I've spent way too much time down this particular fanfic rabbit hole, so I guess I'll weigh in. A huge thing I see writers latch onto is the whole 'loving someone you shouldn'tt' conflict, but made a million times weirder because it's a human and a giant alien robot medic. It's never just about the interspecies thing, though that's the obvious layer. It's more about the crushing weight of being the one responsible person on a team of warriors. In a lot of stories, the reader character is this point of fragile, human vulnerability in a war zone, and Ratchet is constantly battling this terror that his medical skills won't be enough to keep them safe. The emotional conflict comes from him trying to maintain professional distance to avoid that paralyzing fear, while simultaneously being drawn in by the very humanity he's trying to protect. He's gruff because caring too much is a liability in his mind.

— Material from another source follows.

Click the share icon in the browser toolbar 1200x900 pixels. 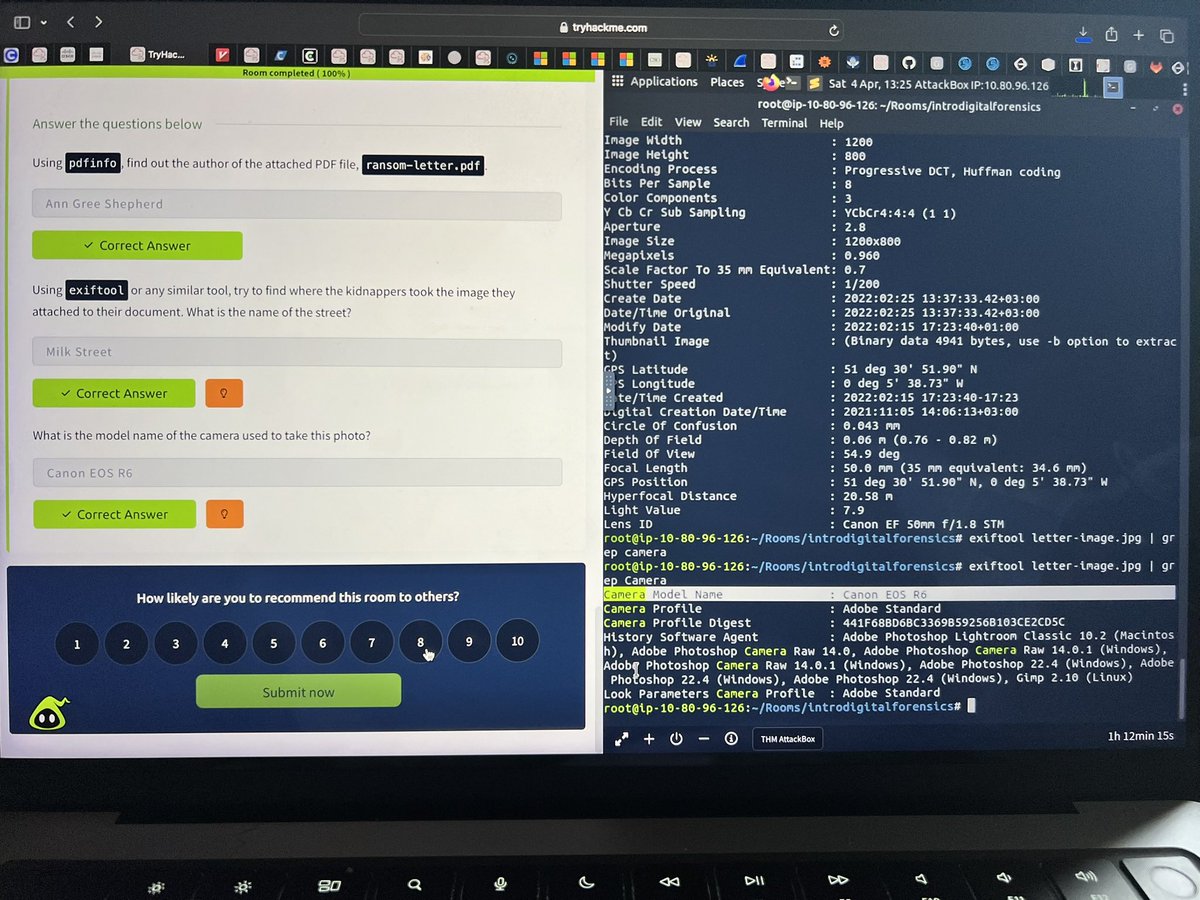click(x=1111, y=33)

Another angle I enjoy is when the reader is also a professional—maybe a human engineer or scientist drafted by the Autobots. Then the conflict shifts. It becomes a clash between Ratchet's centuries of Cybertronian experience and the reader's fresh, unconventional human perspective. He's frustrated by what he sees as reckless, short-sighted ideas; the reader is frustrated by his rigidity and dismissal. The emotional core there is a mutual, grudging respect that has to break down walls of pride and tradition. It's less about forbidden love and more about two brilliant minds butting heads until they realize they're looking at the same problem from opposite ends. The romance, when it happens, feels earned because it's built on that foundation of acknowledged competence.

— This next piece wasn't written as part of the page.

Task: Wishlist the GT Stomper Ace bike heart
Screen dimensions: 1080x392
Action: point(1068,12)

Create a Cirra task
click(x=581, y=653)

Sometimes the conflict is purely internal for Ratchet, which can be the most compelling to read if done well. He's a soldier who has watched friends die for millennia. Allowing himself to form a deep bond with a creature whose lifespan is a blink to him is portrayed as a special kind of torture. I've read fics where the central tension isn't whether they'll get together, but how Ratchet deals with the inevitable grief he's signing up for. Will he pull away to spare them both? Or will he decide that a short, bright connection is worth the long, lonely aftermath? That's a heavier, more philosophical take that really digs into his character beyond the sarcastic exterior. The emotional payoff is quieter, often just a moment of resigned acceptance rather than a grand declaration.